### [What is expected]
Please return the lines from the one containing "Uncheck the automatic" through the last line, unchanged and in their original order.

──────────────────────────────

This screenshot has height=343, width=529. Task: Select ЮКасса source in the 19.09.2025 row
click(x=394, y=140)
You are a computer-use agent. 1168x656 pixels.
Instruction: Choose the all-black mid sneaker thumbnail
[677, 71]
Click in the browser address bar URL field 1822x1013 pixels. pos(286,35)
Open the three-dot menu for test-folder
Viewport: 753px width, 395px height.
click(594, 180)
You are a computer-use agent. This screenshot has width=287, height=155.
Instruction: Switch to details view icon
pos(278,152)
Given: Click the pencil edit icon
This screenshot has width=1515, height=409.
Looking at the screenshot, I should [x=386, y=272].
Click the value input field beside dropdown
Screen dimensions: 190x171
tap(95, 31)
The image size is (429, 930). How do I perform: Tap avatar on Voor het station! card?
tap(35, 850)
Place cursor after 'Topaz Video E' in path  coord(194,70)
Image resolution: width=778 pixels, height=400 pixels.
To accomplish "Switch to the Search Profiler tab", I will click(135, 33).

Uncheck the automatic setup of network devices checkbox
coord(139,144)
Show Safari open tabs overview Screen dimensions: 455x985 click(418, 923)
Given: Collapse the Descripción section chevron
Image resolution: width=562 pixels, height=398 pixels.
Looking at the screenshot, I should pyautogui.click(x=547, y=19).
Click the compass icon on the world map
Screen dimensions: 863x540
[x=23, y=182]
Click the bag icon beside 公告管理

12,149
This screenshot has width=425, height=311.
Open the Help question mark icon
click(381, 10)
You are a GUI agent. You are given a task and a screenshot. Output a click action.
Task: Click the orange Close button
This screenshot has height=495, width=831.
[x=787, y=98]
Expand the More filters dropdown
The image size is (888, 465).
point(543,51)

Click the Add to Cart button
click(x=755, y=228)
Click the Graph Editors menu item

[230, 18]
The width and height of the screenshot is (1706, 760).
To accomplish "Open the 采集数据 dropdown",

──────────────────────────────

### [Solution to this exercise]
Uncheck the automatic setup of network devices checkbox
coord(139,144)
Show Safari open tabs overview Screen dimensions: 455x985 click(418, 923)
Given: Collapse the Descripción section chevron
Image resolution: width=562 pixels, height=398 pixels.
Looking at the screenshot, I should pyautogui.click(x=547, y=19).
Click the compass icon on the world map
Screen dimensions: 863x540
[x=23, y=182]
Click the bag icon beside 公告管理

12,149
This screenshot has width=425, height=311.
Open the Help question mark icon
click(381, 10)
You are a GUI agent. You are given a task and a screenshot. Output a click action.
Task: Click the orange Close button
This screenshot has height=495, width=831.
[x=787, y=98]
Expand the More filters dropdown
The image size is (888, 465).
point(543,51)

Click the Add to Cart button
click(x=755, y=228)
Click the Graph Editors menu item

[230, 18]
The width and height of the screenshot is (1706, 760).
To accomplish "Open the 采集数据 dropdown",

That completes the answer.